Bienvenue sur le blog haïku de Richard (alias Yamasemi), principalement consacré au haïku et au senryû, un style de poème court venu du Japon.

Découvrez mon itinéraire dans l'écriture, une présentation des Maîtres du haïku et mes propres haïkus et senryûs au fil des jours. Vous trouverez plus d'informations sur ce blog dans la page d'aide.

Vous pouvez si vous le désirez réagir sur chaque article en utilisant le lien "Ajouter un commentaire" et, si vous avez apprécié votre visite, vous pouvez aussi recommander ce blog.
23 janvier 2006 1 23 /01 /janvier /2006 13:33
Grande activité dans la Belle Province en ce moment!
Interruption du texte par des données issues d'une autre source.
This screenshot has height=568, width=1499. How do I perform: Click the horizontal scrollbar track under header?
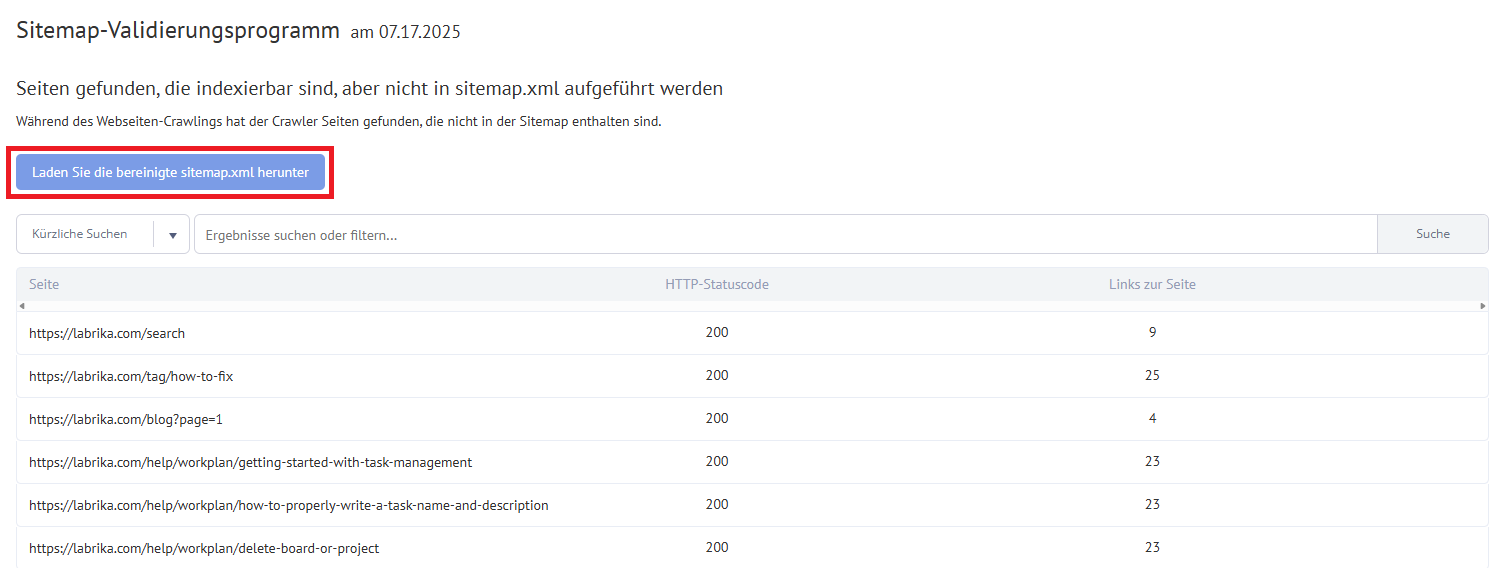752,306
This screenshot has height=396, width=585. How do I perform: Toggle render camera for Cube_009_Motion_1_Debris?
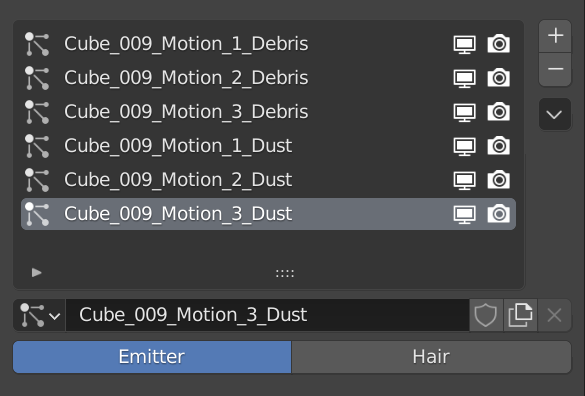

Notre ami Yves Brillon, déjà webmestre du beau site l'île de Calliope et membre très actif de la liste haiku-fr, nous annonce la naissance du site du groupe haïku de Montréal. On y retrouve quelques grandes signatures du haïku québecquois telles que Micheline Beaudry, Janick Belleau, Jessica Tremblay et bien d'autres. Rencontres, débats et ateliers d'écriture sont au programme et Yves est aussi le webmestre de ce site à visiter régulièrement.

Beaucoup plus discrètement et sans l'annoncer, Yves a aussi ouvert un nouveau blog, point de mire , en collaboration avec Monique Lachapelle. Détentrice d'un certificat en histoire de l'Art, cette passionnée de Photoshop accompagne les haïkus d'Yves d'illustrations qui, par leur palette généreuse et leur luminosité, font penser à des vitraux. Je parle bien d'accompagner et non d'illustrer, car c'est bien d'un dialogue à deux voix qu'il s'agit, dans un blog à la maquette sobre et bien adaptée au sujet. Yves n'a pas annoncé la naissance de point de mire, mais c'était sans compter les statistiques de manteau d'étoiles, qui me l'ont fait découvrir
Il fait froid en ce moment au Québec où il neige dru, nous annonce Yves. Ce redoublement d'activité aurait-il pour but de se réchauffer? Quoiqu'il en soit, si c'est le cas vivement la suite sur ces deux beaux sites.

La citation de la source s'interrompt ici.